• **Problem set**
a – According to the PYY3-36 article, in which issue of which journal will the summary of findings be published?
b – Duplicate the part of the PYY3-36 article that opens with the words containing "Posted on July" and closes with "issue of Nature.".

• **Page text**
________

Repeated studies by a team of researchers, including several UAB faculty and graduate research students, have been unable to replicate findings of an earlier study showing the gastrointestinal hormone PYY3-36 decreases appetite and weight gain in rodents.

Posted on July 7, 2004 at 12:00 p.m.

BIRMINGHAM, AL — Repeated studies by a team of researchers, including several UAB faculty and graduate research students, have been unable to replicate findings of an earlier study showing the gastrointestinal hormone PYY3-36 decreases appetite and weight gain in rodents. A summary of findings will be published in the July 8 issue of Nature.

“The original study heralded the hormone as a potential treatment for obesity and was considered a breakthrough in obesity research,” said Mary Boggiano, Ph.D., associate professor of psychology at UAB. “But our findings call into question the use of this hormone as an effective anti-obesity drug.”

________

(Items stored from a collection)
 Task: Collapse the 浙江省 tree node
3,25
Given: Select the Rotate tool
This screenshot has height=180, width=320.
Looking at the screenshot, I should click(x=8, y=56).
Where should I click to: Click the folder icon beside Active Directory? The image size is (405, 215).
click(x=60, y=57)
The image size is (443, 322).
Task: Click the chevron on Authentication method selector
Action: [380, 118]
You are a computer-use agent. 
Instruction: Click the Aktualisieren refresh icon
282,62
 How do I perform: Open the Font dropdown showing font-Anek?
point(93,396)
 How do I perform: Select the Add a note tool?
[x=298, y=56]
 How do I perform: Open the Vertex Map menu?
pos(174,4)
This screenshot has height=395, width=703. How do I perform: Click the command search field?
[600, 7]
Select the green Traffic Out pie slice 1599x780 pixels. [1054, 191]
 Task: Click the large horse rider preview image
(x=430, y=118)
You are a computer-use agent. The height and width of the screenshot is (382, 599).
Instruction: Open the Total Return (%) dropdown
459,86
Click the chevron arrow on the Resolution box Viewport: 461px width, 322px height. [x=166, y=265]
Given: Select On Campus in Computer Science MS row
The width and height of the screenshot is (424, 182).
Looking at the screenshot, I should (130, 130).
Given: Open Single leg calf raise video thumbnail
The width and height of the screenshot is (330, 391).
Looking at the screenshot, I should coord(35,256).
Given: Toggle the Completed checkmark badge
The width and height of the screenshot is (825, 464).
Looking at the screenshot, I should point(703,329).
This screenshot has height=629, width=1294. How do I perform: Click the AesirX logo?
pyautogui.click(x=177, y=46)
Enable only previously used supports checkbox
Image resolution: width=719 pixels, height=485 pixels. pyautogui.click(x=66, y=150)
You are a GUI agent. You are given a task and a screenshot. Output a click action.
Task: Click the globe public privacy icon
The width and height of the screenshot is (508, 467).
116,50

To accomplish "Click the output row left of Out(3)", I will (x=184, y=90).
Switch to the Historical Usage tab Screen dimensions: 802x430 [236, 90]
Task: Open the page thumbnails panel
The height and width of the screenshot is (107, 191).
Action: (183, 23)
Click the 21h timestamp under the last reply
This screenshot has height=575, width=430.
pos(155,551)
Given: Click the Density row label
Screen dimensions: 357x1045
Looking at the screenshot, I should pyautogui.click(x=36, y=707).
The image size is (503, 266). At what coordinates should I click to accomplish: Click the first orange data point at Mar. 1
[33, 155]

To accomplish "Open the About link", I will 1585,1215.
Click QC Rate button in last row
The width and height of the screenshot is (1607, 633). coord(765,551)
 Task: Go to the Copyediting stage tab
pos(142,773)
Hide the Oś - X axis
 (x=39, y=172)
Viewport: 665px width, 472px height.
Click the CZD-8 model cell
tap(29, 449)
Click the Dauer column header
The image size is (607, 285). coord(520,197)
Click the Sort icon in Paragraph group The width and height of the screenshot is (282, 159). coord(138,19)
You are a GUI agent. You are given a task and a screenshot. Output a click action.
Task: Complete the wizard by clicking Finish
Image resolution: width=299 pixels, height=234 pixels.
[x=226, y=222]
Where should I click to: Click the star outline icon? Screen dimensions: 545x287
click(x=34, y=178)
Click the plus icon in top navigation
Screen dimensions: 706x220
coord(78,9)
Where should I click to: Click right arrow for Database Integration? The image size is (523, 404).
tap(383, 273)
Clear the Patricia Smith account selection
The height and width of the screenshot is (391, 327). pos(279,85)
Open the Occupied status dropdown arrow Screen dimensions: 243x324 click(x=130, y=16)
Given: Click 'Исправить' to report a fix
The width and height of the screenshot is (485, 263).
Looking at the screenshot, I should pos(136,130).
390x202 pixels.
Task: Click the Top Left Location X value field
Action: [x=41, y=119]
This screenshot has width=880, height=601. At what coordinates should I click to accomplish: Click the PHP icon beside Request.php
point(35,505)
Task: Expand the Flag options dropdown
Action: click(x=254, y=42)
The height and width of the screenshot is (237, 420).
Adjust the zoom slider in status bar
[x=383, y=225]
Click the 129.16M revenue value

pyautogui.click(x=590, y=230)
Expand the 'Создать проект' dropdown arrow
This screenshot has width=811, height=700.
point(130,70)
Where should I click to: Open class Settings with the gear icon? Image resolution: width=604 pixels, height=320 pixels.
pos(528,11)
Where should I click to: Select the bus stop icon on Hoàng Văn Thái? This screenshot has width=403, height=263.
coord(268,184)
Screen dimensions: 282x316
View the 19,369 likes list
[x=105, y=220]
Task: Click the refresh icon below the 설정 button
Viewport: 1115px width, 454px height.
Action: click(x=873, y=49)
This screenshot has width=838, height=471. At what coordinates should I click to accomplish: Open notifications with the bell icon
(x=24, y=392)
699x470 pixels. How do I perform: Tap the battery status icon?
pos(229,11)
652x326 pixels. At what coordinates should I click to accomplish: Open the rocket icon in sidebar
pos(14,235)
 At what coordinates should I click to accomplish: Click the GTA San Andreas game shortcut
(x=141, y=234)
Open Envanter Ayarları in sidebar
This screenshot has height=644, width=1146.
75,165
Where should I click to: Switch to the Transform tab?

________

• **Results for the exercise**
a – The July 8 issue of Nature.

b –
Posted on July 7, 2004 at 12:00 p.m.

BIRMINGHAM, AL — Repeated studies by a team of researchers, including several UAB faculty and graduate research students, have been unable to replicate findings of an earlier study showing the gastrointestinal hormone PYY3-36 decreases appetite and weight gain in rodents. A summary of findings will be published in the July 8 issue of Nature.